论文标题
在实际临床环境中检测引用的糖尿病性视网膜病的深度学习系统的性能
Performance of a deep learning system for detection of referable diabetic retinopathy in real clinical settings
论文作者
论文摘要
背景:为了确定商业可用的深度学习系统的能力,Retcad v.1.3.1(Thirona,Thirona,Nijmegen,荷兰)自动检测在三级医院筛选程序中,可以释放的智力逐步启动的临床练习中获得的临床练习中获得的临床练习,从而使人工启动的锻炼,分析了该人的锻炼,从而使锻炼均可进行锻炼,从而在临时临床实践中获得的彩色底面图像的数据集自动检测。方法:该软件的评估是在2月至2019年12月之间参加我们筛查计划的3189名糖尿病患者的6325眼的7195个非乳清眼睛图像的数据集进行的。该软件为每个颜色的底面图像产生了DR的严重性评分,这些彩色底面图像合并为眼部评分。然后将该分数与使用接收器操作特征(ROC)曲线分析的人类专家设定的参考标准进行比较。结果:人工智能(AI)软件在ROC曲线(AUC)值下达到了0.988 [0.981:0.993],以检测引用的DR。在拟议的操作点,RETCAD软件对DR的敏感性为90.53%,特异性为97.13%。减少96%的工作量可以以仅6个假否定为代价。结论:AI软件正确识别了绝大多数引用的DR案件,工作量减少了96%的案件,而这些案件需要检查,而几乎没有真正的案例,因此可以用作分类的工具。

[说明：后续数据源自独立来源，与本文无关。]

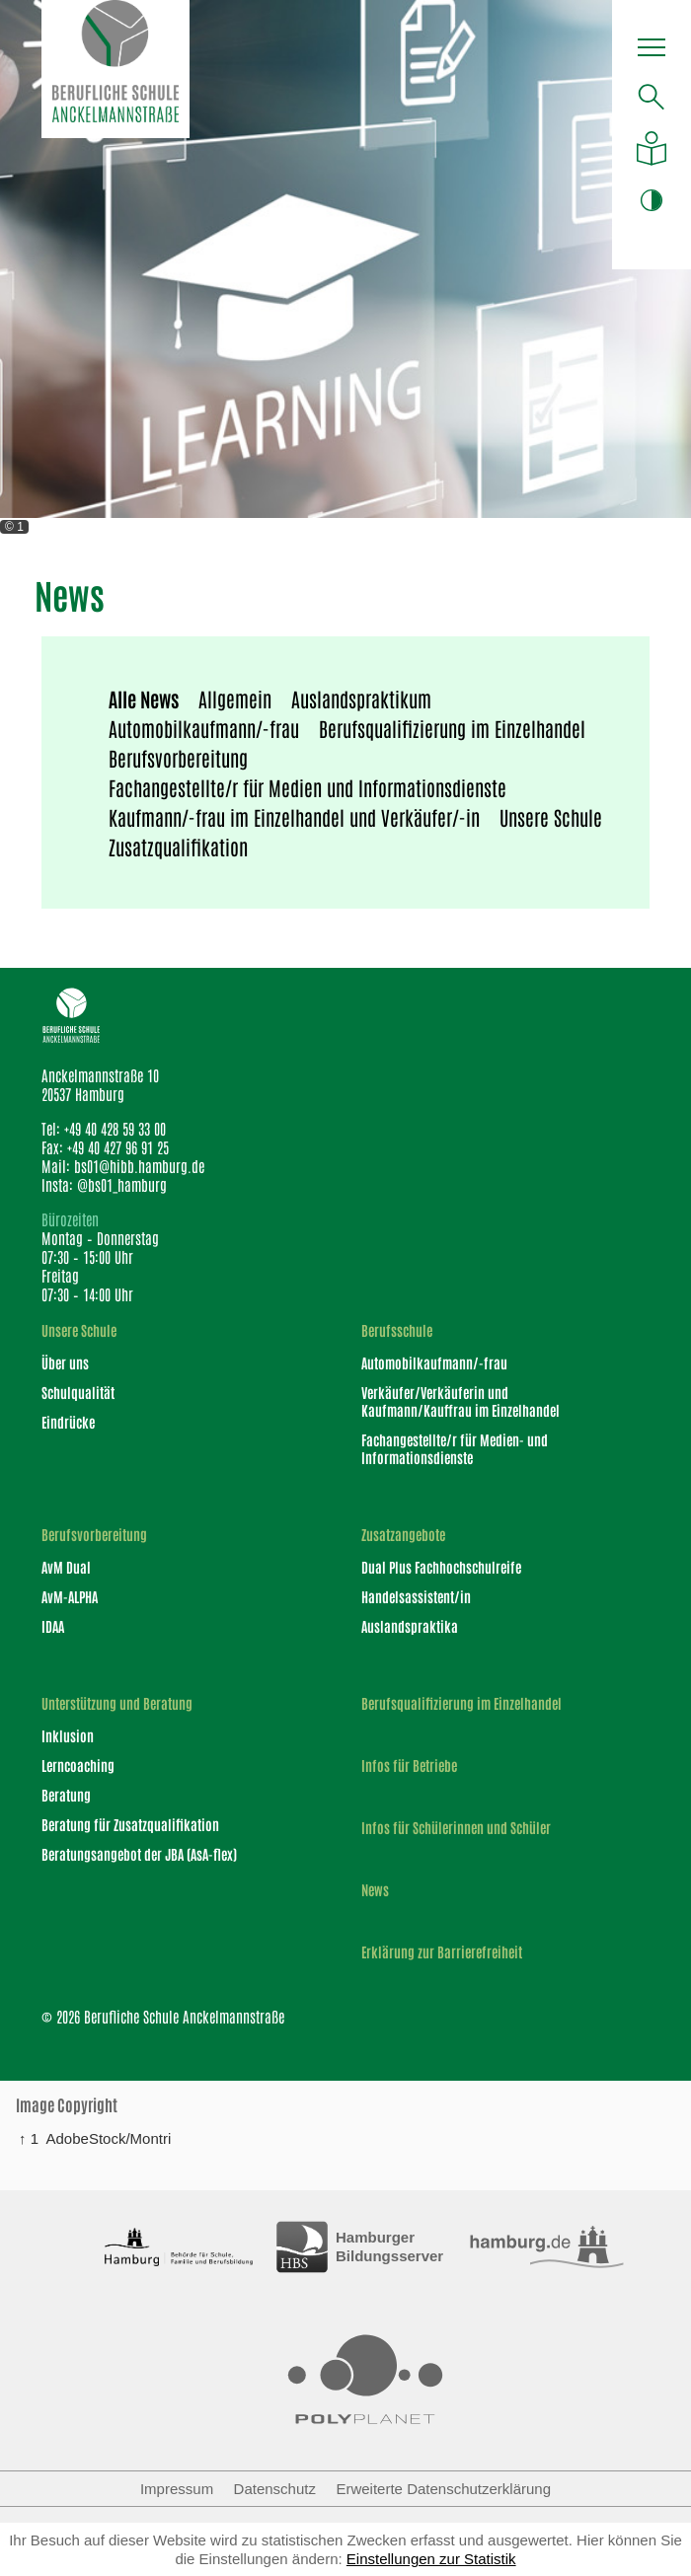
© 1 (14, 527)
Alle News (144, 698)
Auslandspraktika (409, 1626)
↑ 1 (28, 2138)
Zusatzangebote (403, 1534)
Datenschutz (275, 2488)
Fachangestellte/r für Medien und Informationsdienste (307, 787)
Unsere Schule (550, 817)
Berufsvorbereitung (178, 758)
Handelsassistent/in (416, 1596)
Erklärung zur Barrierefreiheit (441, 1952)
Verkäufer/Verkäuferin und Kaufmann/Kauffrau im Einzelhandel (460, 1401)
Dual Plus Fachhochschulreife (441, 1567)
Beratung (66, 1794)
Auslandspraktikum (361, 698)
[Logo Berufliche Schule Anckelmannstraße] (115, 69)
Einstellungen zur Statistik (431, 2558)
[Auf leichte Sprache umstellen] (651, 148)
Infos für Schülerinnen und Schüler (456, 1827)
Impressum (176, 2488)
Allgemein (234, 698)
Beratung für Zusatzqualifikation (130, 1824)
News (375, 1889)
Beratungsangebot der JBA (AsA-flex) (139, 1854)
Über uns (65, 1362)
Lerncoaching (78, 1765)
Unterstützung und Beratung (116, 1703)
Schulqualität (78, 1392)
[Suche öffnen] (651, 96)
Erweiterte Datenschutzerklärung (443, 2488)
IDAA (52, 1626)
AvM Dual (66, 1567)
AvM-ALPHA (69, 1596)
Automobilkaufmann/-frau (204, 728)
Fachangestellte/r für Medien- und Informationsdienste (454, 1448)
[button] (651, 50)
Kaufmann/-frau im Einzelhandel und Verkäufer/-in (294, 817)
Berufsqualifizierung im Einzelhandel (452, 728)
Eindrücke (68, 1422)
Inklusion (67, 1735)
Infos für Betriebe (409, 1765)
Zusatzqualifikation (178, 846)
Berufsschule (396, 1330)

Background: To determine the ability of a commercially available deep learning system, RetCAD v.1.3.1 (Thirona, Nijmegen, The Netherlands) for the automatic detection of referable diabetic retinopathy (DR) on a dataset of colour fundus images acquired during routine clinical practice in a tertiary hospital screening program, analyzing the reduction of workload that can be released incorporating this artificial intelligence-based technology. Methods: Evaluation of the software was performed on a dataset of 7195 nonmydriatic fundus images from 6325 eyes of 3189 diabetic patients attending our screening program between February to December of 2019. The software generated a DR severity score for each colour fundus image which was combined into an eye-level score. This score was then compared with a reference standard as set by a human expert using receiver operating characteristic (ROC) curve analysis. Results: The artificial intelligence (AI) software achieved an area under the ROC curve (AUC) value of 0.988 [0.981:0.993] for the detection of referable DR. At the proposed operating point, the sensitivity of the RetCAD software for DR is 90.53% and specificity is 97.13%. A workload reduction of 96% could be achieved at the cost of only 6 false negatives. Conclusions: The AI software correctly identified the vast majority of referable DR cases, with a workload reduction of 96% of the cases that would need to be checked, while missing almost no true cases, so it may therefore be used as an instrument for triage.